Download MOV00143.3GP [16.3Mb]

the first is a 15-minute journey from the apartment into central moscow on tuesday evening to view the new office behind the TASS building - you'll recognise where i took photographs. the route takes us across the river, past the kremlin, down novy arbat and the casinos from the january movie, and through 18th and 19th century streets past churches and mansions. the beginning is a little frustrating, we got stuck in traffic on the bridge - it's hard to keep a video interesting when stuck in traffic, but i didn't want to break it. the taxi radio soundtrack makes up for it. taxi radio is so much part of the distinctive atmosphere of a city, for travellers - the local sound.

Download MOV00189.3GP [5.2Mb]

the second video is part of the journey to the airport through the suburbs. you'll recognise some of the places i took photos in march. i made the mistake of having a window open - the phone picks up the rumble of wind rather than the radio. it's strange that the human ear works the other way round - we hear the music and not the wind. is this how the ear works or is it how the brain processes? the wind rumble spoiled another video clip, in which the taxi radio played 'boogie wonderland' as we drove past the statue of lenin. it's almost worth restaging.

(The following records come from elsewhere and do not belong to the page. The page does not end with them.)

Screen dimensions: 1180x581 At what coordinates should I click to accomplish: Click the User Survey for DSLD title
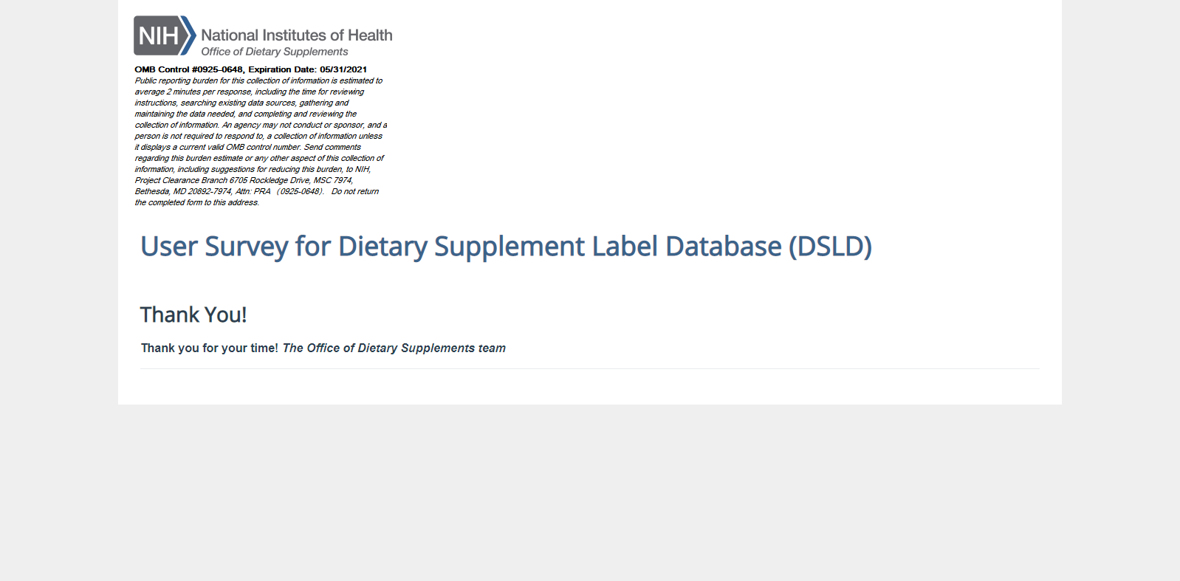coord(506,247)
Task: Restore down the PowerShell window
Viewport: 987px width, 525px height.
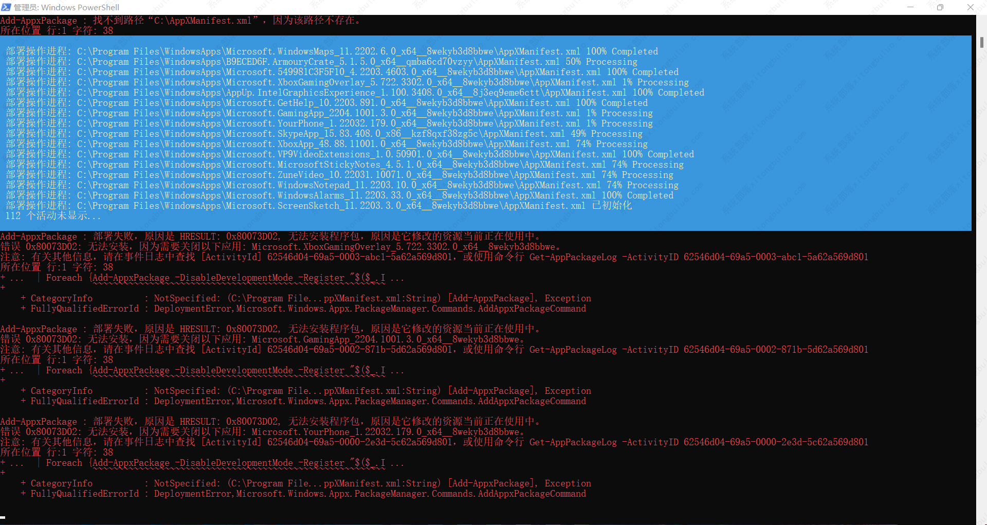Action: [940, 7]
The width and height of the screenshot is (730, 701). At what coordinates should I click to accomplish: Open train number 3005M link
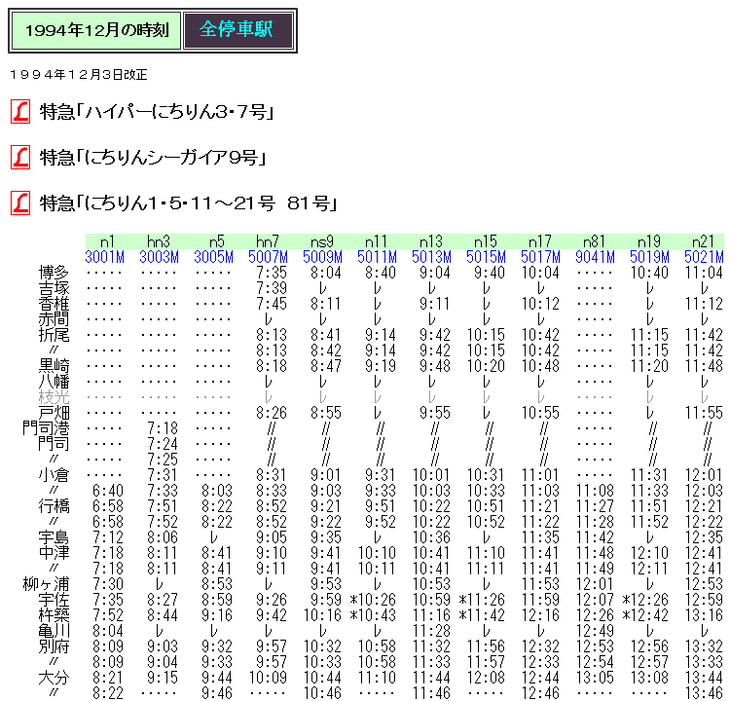214,257
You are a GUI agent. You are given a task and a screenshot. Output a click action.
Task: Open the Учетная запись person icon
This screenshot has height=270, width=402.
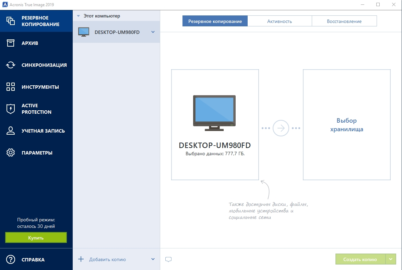[x=11, y=131]
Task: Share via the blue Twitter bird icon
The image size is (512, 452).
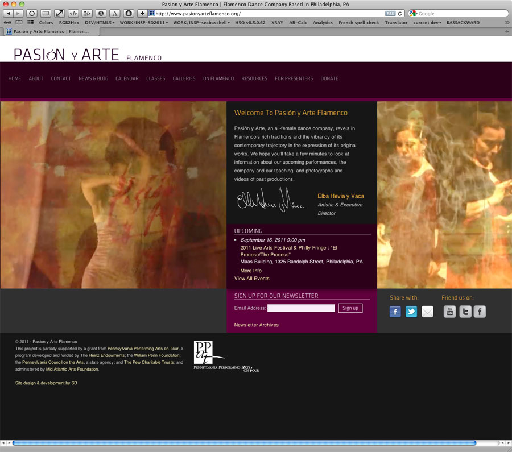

by the way i've kept the videos small because they look better sharper. enlarging them seems to lose more than it gains.

moscow again

photoset here

the sunshine, the greenery and the long hours of daylight make moscow a much nicer place in summer. moscow has a severe hotel shortage, the prices are exorbitant whenever something is happening in town [and there is always something happening], so we rented an apartment just south of the centre, overlooking ploshchad gagarini and about fifteen minutes drive from federation tower. it worked out very well, there was nothing you wouldn't have in a hotel apart from the absence of towels. the apartment was very hot, but the traffic noise was so great that you couldn't sleep with the windows open. great view though.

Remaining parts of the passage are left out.